■ **WORK TO COMPLETE**: Rewrite the data below, replacing every "Given" with "Instruction" and keeping everything else the same. Omit the pictures from your output.
— Start of PROVIDED RECORDS —
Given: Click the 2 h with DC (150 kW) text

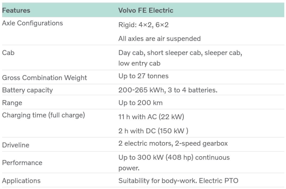Looking at the screenshot, I should [153, 131].
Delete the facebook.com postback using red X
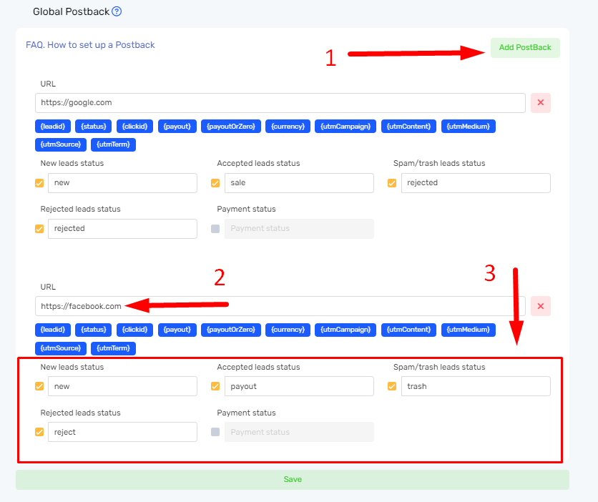Image resolution: width=598 pixels, height=502 pixels. [540, 306]
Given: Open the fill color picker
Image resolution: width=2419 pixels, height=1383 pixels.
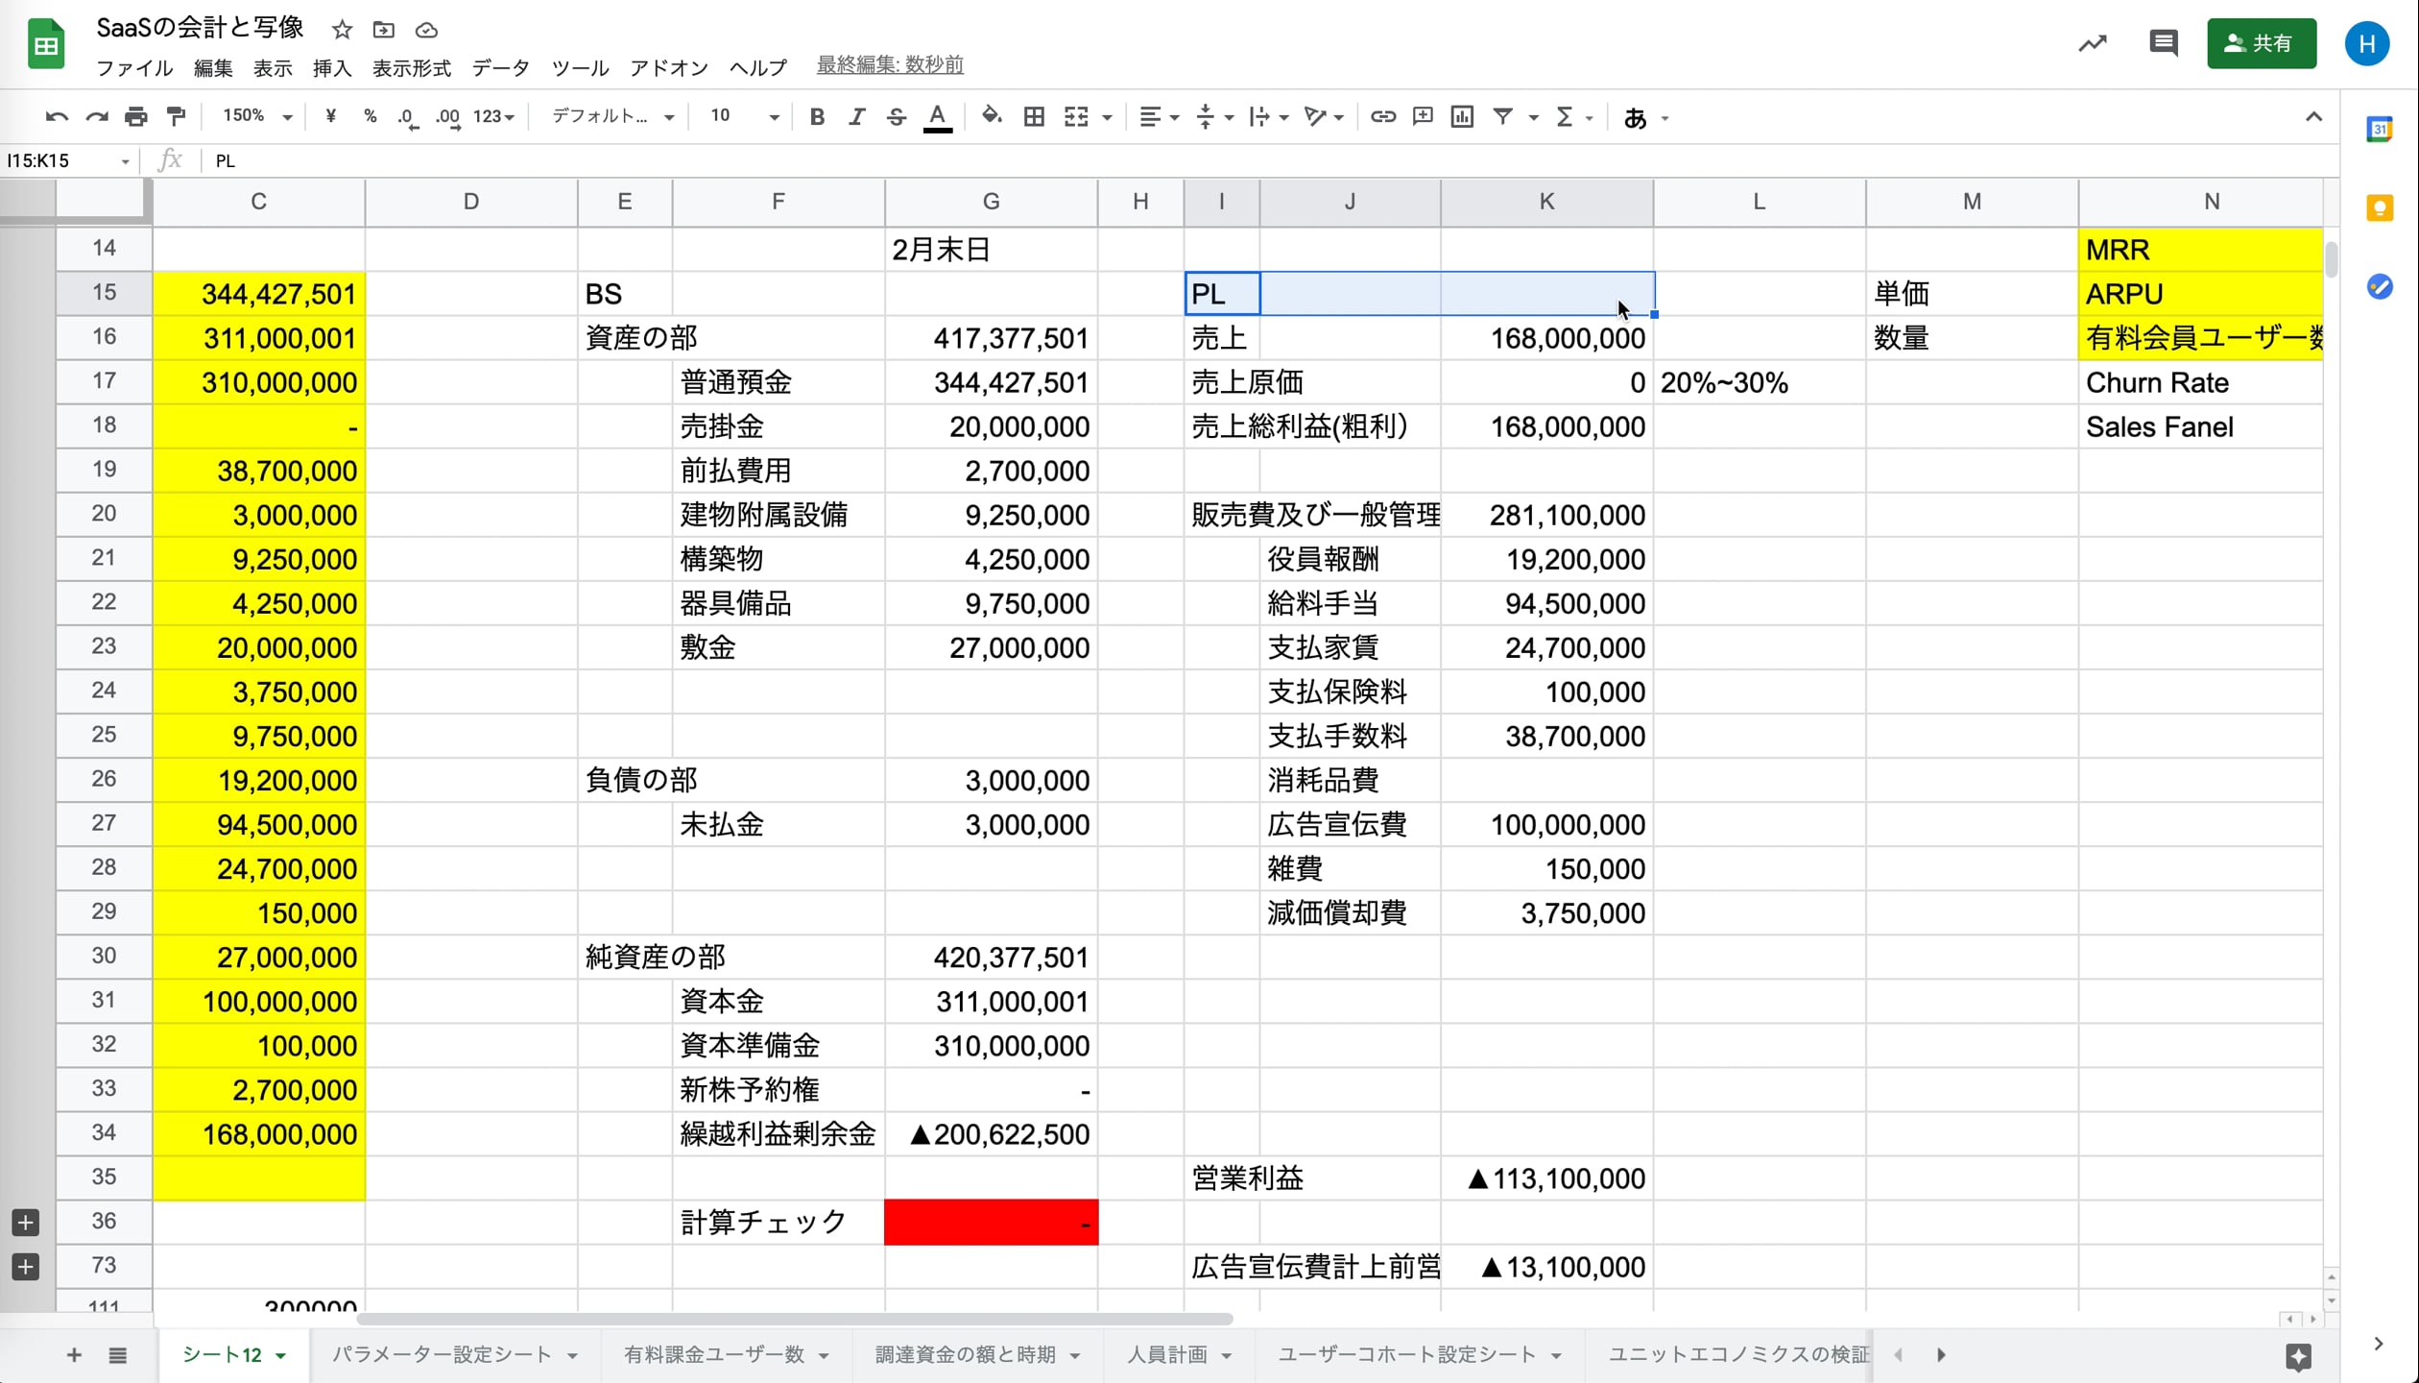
— End of PROVIDED RECORDS —
■ **CORRECT ANSWER**:
Instruction: Click the 2 h with DC (150 kW) text

Looking at the screenshot, I should [153, 131].
Delete the facebook.com postback using red X
Image resolution: width=598 pixels, height=502 pixels. [540, 306]
Instruction: Open the fill color picker
Image resolution: width=2419 pixels, height=1383 pixels.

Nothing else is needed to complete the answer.